■ WORK REQUIRED:
Go over the entries and report the lines where the word "will" occurs.

(Stored records)

-*-

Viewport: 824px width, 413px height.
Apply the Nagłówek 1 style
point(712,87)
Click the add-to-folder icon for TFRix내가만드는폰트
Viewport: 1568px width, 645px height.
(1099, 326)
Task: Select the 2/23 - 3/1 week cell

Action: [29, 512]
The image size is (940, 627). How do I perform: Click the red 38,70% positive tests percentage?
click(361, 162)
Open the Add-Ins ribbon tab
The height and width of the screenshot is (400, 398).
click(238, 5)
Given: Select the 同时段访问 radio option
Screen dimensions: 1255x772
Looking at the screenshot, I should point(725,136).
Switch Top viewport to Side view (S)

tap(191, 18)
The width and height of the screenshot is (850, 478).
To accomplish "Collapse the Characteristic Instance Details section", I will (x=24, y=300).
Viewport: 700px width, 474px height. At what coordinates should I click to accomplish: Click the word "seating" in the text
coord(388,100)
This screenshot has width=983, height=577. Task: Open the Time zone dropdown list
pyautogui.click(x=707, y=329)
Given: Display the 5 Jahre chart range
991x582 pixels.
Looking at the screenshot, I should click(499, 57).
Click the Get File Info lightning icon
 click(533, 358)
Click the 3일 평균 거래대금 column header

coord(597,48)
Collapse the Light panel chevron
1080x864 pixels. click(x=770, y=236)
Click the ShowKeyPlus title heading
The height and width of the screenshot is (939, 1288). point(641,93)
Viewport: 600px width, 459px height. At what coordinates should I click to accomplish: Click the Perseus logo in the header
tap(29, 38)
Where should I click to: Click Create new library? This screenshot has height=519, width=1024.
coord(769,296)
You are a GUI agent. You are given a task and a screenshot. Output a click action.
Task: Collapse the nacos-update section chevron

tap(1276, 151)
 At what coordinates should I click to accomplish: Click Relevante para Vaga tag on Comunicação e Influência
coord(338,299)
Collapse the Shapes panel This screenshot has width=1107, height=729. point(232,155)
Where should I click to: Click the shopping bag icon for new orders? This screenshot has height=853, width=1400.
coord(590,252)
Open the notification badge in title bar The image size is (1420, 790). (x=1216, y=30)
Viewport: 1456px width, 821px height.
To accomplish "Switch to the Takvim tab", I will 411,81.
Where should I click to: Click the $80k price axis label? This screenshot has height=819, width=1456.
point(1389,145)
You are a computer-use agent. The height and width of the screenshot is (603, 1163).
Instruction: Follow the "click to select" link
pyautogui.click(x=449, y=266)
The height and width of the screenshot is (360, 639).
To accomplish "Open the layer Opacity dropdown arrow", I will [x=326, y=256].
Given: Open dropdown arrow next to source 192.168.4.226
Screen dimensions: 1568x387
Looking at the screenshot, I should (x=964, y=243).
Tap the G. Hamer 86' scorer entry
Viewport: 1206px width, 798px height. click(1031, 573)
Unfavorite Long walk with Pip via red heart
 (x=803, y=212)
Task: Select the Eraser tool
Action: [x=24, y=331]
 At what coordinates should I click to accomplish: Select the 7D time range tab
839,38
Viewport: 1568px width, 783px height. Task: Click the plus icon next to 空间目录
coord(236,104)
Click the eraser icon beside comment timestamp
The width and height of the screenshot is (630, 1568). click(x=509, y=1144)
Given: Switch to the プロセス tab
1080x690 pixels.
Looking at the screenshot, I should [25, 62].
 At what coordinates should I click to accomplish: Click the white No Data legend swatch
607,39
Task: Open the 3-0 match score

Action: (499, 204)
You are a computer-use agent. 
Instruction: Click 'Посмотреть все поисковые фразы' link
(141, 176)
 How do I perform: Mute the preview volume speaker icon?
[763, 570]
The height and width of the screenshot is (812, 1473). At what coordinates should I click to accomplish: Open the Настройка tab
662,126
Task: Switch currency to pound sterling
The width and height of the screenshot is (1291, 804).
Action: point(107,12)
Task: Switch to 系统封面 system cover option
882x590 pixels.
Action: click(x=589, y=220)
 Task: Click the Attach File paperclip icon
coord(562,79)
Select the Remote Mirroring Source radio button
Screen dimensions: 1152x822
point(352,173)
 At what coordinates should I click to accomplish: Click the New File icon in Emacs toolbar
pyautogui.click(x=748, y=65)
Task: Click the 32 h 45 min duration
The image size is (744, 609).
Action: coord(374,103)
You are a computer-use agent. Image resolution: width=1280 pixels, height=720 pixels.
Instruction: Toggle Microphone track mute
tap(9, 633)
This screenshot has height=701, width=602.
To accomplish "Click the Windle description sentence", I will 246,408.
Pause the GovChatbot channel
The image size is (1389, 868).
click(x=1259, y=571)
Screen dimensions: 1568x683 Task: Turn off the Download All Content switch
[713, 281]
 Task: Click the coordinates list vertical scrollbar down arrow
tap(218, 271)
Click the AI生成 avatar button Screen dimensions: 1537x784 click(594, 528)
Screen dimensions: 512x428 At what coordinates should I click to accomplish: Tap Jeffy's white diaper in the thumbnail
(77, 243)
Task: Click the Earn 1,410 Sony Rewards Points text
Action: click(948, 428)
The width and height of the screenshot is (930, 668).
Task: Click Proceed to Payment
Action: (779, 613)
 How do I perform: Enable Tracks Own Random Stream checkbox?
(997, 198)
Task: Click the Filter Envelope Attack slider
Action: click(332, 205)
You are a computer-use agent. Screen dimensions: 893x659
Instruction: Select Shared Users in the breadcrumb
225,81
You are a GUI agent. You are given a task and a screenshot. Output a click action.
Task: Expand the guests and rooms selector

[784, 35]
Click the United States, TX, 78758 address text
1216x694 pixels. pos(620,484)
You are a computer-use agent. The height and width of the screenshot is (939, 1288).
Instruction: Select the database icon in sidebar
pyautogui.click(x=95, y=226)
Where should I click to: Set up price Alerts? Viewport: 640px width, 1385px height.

-*-

■ OUTPUT FOR THIS EXERCISE:
To accomplish "Collapse the Characteristic Instance Details section", I will (x=24, y=300).
To accomplish "Switch to the Takvim tab", I will 411,81.
To accomplish "Open the layer Opacity dropdown arrow", I will [x=326, y=256].
To accomplish "Click the Windle description sentence", I will 246,408.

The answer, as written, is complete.